Hate to break it to you, but that wouldn’t lead to communism. The people it replaces are useless to the ruling class. At best we’d go back to feudalism, at worst we’d be deemed worthless and a drain on the planet.
I'm always confused when I see people talking about automated luxury communism. Whoever owns the "means of production" isn't going to obtain or develop them for free. Without some omnipotent benevolent world government to build it out for all, I just don't see it happening. It's a beautiful end goal for society, but I've never seen a remotely plausible set of intermediate steps to get there
The very concept of ownership is a social artifact, and as such, is not immutable. What does it mean for the 0.1% to own all the means of production? They can't physically possess them all. So what it means in practice is that our society recognizes the abstract notion of property ownership, distinct from physical possession or use - basically, the right to deny other people the use of that property, or allow it conditionally. This recognition is what reifies it - registries to keep track of owners, police and courts to enforce the right to exclude.
But, again, this is a construct. The only reason why it holds up is because most people support it. I very much doubt that's going to remain the case for long if we end up in a situation where the elites own all the (now automated) capital and don't need the workers to extract wealth from it anymore. The government doesn't even need to expropriate anything - just refuse to recognize such property rights, and withdraw its protection.
I hope that there are sufficiently many capitalists who are smart enough to understand this, and to manage a smooth transition. Because if they won't, it'll get to torches and pitchforks eventually, and there's always a lot of collateral damage from that. But, one way or another, things will change. You can't just tell several billion people that they're not needed anymore, and that they're welcome to starve to death.

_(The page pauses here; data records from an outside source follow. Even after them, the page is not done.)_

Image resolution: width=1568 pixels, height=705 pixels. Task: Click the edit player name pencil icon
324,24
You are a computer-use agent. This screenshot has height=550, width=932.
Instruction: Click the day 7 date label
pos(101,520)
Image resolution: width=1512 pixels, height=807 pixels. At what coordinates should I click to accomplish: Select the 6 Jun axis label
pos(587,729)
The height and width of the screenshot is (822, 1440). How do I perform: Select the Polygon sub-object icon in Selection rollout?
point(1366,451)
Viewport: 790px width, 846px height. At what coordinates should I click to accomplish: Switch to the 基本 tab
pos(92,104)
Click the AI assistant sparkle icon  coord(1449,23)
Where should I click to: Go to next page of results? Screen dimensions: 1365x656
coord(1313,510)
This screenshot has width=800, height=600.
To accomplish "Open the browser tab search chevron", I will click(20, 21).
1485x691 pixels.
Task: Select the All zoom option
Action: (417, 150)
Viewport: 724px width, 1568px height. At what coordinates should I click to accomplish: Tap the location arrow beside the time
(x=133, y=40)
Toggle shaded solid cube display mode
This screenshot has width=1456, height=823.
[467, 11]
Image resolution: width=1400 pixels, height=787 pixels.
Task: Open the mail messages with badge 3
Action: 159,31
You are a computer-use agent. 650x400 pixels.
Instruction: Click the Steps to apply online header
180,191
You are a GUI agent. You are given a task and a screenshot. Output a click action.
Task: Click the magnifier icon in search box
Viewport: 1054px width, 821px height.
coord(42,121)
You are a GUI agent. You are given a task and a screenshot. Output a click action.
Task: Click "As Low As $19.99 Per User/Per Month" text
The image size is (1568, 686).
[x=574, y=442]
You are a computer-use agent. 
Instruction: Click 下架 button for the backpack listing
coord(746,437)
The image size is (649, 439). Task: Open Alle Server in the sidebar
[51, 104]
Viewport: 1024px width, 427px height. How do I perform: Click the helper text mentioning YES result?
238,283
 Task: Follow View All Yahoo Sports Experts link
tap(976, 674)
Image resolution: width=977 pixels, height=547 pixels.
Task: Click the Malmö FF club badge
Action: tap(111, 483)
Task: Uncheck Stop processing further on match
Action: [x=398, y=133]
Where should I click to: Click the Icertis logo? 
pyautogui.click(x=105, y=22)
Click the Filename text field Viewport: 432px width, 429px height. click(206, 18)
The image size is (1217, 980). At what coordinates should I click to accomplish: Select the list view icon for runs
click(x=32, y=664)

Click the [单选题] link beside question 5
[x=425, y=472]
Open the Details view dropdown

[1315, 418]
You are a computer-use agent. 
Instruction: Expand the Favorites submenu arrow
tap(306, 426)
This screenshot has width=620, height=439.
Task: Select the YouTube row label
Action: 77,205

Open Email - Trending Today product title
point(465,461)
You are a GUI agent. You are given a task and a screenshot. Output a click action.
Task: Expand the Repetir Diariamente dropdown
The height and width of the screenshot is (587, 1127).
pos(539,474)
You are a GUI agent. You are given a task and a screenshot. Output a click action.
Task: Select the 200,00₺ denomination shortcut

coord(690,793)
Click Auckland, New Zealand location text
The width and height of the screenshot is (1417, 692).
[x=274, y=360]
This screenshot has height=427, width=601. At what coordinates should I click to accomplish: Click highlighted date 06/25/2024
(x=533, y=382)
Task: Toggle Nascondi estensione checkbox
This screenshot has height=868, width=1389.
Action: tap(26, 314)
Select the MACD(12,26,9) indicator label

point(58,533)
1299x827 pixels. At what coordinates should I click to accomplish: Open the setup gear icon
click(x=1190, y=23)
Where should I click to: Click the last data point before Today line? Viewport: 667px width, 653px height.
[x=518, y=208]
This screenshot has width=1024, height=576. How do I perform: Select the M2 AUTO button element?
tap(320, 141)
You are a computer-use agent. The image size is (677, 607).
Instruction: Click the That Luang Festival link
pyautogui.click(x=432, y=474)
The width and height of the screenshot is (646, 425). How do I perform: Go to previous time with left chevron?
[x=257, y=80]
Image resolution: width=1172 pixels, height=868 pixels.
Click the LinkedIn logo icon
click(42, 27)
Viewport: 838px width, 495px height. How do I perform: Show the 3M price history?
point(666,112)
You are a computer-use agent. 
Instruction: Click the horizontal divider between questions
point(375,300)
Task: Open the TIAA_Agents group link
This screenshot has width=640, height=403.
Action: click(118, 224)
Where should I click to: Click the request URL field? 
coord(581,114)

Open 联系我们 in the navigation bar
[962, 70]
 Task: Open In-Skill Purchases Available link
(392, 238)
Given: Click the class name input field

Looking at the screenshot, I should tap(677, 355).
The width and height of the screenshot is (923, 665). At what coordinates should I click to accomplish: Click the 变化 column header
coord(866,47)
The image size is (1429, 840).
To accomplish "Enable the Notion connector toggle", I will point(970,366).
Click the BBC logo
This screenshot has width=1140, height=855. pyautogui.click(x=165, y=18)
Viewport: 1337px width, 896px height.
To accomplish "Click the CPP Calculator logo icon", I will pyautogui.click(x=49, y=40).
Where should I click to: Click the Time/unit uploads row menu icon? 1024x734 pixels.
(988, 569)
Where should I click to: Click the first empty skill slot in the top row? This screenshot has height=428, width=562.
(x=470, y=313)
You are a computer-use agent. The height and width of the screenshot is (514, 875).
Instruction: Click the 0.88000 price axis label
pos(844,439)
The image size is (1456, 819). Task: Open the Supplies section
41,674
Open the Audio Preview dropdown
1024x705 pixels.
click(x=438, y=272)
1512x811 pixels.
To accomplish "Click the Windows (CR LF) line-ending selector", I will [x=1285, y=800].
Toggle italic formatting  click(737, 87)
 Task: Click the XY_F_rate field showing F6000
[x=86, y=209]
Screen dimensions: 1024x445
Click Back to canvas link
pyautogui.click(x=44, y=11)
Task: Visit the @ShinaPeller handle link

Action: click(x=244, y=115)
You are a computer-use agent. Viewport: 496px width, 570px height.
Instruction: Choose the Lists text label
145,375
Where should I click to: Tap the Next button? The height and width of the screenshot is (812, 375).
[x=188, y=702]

The problem I see is that once the pitchforks come out, society will lose decades of progress. If we're somewhat close to the techno-utopia at the start, we won't be at the end. Who's going to rebuild on the promise that the next generation won't need to work?
Revolutions aren't great at building a sense of real community; there's a good reason that "successful" communist uprisings result in totalitarian monarchies.
What it means for the 0.01% to own the means of production is that they can offer access to privilege in a hierarchical manner. The same technology required for a techno-utopia can be used to implement a techno-dystopia which favors the 0.01% and their 0.1% cronies, and treats the rest of humanity as speedbumps.
There are already fully-automated murder drones, but my dishwasher still can't load or unload itself.
I suspect "the 0.01% own and run all production by themselves" isn't possible in the real world. My evidence is that this is the plot of Atlas Shrugged.
If they're not trading with the rest of the world, it doesn't mean they're the only ones with an economy. It means there's two different ones. And the one with the 99.9% is probably better, larger ones usually are.
Revolutions aren't great, period. But they happen when the system can no longer function, unless somebody carefully guides a transition to another stable state.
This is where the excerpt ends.